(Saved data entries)
*-*-*

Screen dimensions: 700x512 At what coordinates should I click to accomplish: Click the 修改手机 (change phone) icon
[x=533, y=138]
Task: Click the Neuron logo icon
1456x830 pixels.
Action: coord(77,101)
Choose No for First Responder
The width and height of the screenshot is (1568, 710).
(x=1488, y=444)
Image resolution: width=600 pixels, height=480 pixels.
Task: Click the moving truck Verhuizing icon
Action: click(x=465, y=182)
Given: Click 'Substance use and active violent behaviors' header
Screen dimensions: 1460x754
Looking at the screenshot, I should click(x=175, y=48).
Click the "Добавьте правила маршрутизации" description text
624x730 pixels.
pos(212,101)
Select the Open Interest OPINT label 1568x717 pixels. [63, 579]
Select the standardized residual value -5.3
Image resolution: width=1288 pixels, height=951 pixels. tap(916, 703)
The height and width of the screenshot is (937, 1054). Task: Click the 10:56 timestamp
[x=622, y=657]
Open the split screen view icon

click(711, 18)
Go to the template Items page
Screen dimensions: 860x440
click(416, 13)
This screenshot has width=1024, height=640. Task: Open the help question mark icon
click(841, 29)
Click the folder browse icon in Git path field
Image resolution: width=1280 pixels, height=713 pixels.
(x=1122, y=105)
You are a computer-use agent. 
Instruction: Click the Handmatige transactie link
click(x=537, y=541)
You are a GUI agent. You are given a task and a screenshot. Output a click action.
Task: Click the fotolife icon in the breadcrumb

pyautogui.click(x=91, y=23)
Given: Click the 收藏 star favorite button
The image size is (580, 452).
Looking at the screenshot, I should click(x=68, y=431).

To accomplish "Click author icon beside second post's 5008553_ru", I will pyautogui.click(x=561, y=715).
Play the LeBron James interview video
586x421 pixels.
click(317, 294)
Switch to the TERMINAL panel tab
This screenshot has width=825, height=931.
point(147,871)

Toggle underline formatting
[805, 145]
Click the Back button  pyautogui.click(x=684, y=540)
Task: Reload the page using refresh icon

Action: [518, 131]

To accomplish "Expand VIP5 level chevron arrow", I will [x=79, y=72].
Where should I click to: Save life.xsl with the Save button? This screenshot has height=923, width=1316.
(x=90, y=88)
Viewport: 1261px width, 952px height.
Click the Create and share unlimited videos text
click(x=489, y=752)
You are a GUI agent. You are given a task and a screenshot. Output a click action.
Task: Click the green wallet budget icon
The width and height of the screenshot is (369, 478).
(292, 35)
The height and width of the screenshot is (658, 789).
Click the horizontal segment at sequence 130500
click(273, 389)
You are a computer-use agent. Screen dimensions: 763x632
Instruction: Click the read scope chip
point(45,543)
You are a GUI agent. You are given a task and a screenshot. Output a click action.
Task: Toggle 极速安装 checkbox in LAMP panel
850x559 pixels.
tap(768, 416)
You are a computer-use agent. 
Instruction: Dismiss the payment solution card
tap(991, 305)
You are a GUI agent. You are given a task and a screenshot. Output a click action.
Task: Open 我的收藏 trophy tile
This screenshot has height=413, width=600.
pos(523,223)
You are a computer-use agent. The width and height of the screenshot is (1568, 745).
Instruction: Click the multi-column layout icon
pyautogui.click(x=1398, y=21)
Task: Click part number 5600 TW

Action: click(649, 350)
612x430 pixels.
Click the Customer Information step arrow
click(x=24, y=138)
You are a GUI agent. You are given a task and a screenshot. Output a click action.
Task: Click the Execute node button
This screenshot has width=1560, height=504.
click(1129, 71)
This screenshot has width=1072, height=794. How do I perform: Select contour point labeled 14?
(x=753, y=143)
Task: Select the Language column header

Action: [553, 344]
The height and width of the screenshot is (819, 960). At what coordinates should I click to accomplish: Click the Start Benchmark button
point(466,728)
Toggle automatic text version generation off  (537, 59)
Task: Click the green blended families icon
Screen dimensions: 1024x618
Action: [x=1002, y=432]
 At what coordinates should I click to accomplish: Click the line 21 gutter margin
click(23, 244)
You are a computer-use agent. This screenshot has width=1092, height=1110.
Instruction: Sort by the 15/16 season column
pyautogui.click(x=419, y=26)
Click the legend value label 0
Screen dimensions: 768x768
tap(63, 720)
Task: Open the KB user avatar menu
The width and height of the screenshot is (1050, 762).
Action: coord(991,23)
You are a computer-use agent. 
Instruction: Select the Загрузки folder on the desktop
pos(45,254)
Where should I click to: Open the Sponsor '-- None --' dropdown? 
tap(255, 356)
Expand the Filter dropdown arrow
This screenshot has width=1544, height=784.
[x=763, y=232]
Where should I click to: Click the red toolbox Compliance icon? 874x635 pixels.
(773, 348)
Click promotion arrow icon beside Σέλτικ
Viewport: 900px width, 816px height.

*-*-*

*WHAT IS BEING ASKED*.
Whatever the number of entries above, each one is to be copied exactly.

*SOLVED EXERCISE*.
Screen dimensions: 700x512 At what coordinates should I click to accomplish: Click the 修改手机 (change phone) icon
[x=533, y=138]
Task: Click the Neuron logo icon
1456x830 pixels.
Action: coord(77,101)
Choose No for First Responder
The width and height of the screenshot is (1568, 710).
(x=1488, y=444)
Image resolution: width=600 pixels, height=480 pixels.
Task: Click the moving truck Verhuizing icon
Action: click(x=465, y=182)
Given: Click 'Substance use and active violent behaviors' header
Screen dimensions: 1460x754
Looking at the screenshot, I should click(x=175, y=48).
Click the "Добавьте правила маршрутизации" description text
624x730 pixels.
pos(212,101)
Select the Open Interest OPINT label 1568x717 pixels. [63, 579]
Select the standardized residual value -5.3
Image resolution: width=1288 pixels, height=951 pixels. tap(916, 703)
The height and width of the screenshot is (937, 1054). Task: Click the 10:56 timestamp
[x=622, y=657]
Open the split screen view icon

click(711, 18)
Go to the template Items page
Screen dimensions: 860x440
click(416, 13)
This screenshot has width=1024, height=640. Task: Open the help question mark icon
click(841, 29)
Click the folder browse icon in Git path field
Image resolution: width=1280 pixels, height=713 pixels.
(x=1122, y=105)
You are a computer-use agent. 
Instruction: Click the Handmatige transactie link
click(x=537, y=541)
You are a GUI agent. You are given a task and a screenshot. Output a click action.
Task: Click the fotolife icon in the breadcrumb

pyautogui.click(x=91, y=23)
Given: Click the 收藏 star favorite button
The image size is (580, 452).
Looking at the screenshot, I should click(x=68, y=431).

To accomplish "Click author icon beside second post's 5008553_ru", I will pyautogui.click(x=561, y=715).
Play the LeBron James interview video
586x421 pixels.
click(317, 294)
Switch to the TERMINAL panel tab
This screenshot has width=825, height=931.
point(147,871)

Toggle underline formatting
[805, 145]
Click the Back button  pyautogui.click(x=684, y=540)
Task: Reload the page using refresh icon

Action: [518, 131]

To accomplish "Expand VIP5 level chevron arrow", I will [x=79, y=72].
Where should I click to: Save life.xsl with the Save button? This screenshot has height=923, width=1316.
(x=90, y=88)
Viewport: 1261px width, 952px height.
Click the Create and share unlimited videos text
click(x=489, y=752)
You are a GUI agent. You are given a task and a screenshot. Output a click action.
Task: Click the green wallet budget icon
The width and height of the screenshot is (369, 478).
(292, 35)
The height and width of the screenshot is (658, 789).
Click the horizontal segment at sequence 130500
click(273, 389)
You are a computer-use agent. Screen dimensions: 763x632
Instruction: Click the read scope chip
point(45,543)
You are a GUI agent. You are given a task and a screenshot. Output a click action.
Task: Toggle 极速安装 checkbox in LAMP panel
850x559 pixels.
tap(768, 416)
You are a computer-use agent. 
Instruction: Dismiss the payment solution card
tap(991, 305)
You are a GUI agent. You are given a task and a screenshot. Output a click action.
Task: Open 我的收藏 trophy tile
This screenshot has height=413, width=600.
pos(523,223)
You are a computer-use agent. The width and height of the screenshot is (1568, 745).
Instruction: Click the multi-column layout icon
pyautogui.click(x=1398, y=21)
Task: Click part number 5600 TW

Action: click(649, 350)
612x430 pixels.
Click the Customer Information step arrow
click(x=24, y=138)
You are a GUI agent. You are given a task and a screenshot. Output a click action.
Task: Click the Execute node button
This screenshot has width=1560, height=504.
click(1129, 71)
This screenshot has width=1072, height=794. How do I perform: Select contour point labeled 14?
(x=753, y=143)
Task: Select the Language column header

Action: [553, 344]
The height and width of the screenshot is (819, 960). At what coordinates should I click to accomplish: Click the Start Benchmark button
point(466,728)
Toggle automatic text version generation off  (537, 59)
Task: Click the green blended families icon
Screen dimensions: 1024x618
Action: [x=1002, y=432]
 At what coordinates should I click to accomplish: Click the line 21 gutter margin
click(23, 244)
You are a computer-use agent. This screenshot has width=1092, height=1110.
Instruction: Sort by the 15/16 season column
pyautogui.click(x=419, y=26)
Click the legend value label 0
Screen dimensions: 768x768
tap(63, 720)
Task: Open the KB user avatar menu
The width and height of the screenshot is (1050, 762).
Action: coord(991,23)
You are a computer-use agent. 
Instruction: Select the Загрузки folder on the desktop
pos(45,254)
Where should I click to: Open the Sponsor '-- None --' dropdown? 
tap(255, 356)
Expand the Filter dropdown arrow
This screenshot has width=1544, height=784.
[x=763, y=232]
Where should I click to: Click the red toolbox Compliance icon? 874x635 pixels.
(773, 348)
Click promotion arrow icon beside Σέλτικ
Viewport: 900px width, 816px height.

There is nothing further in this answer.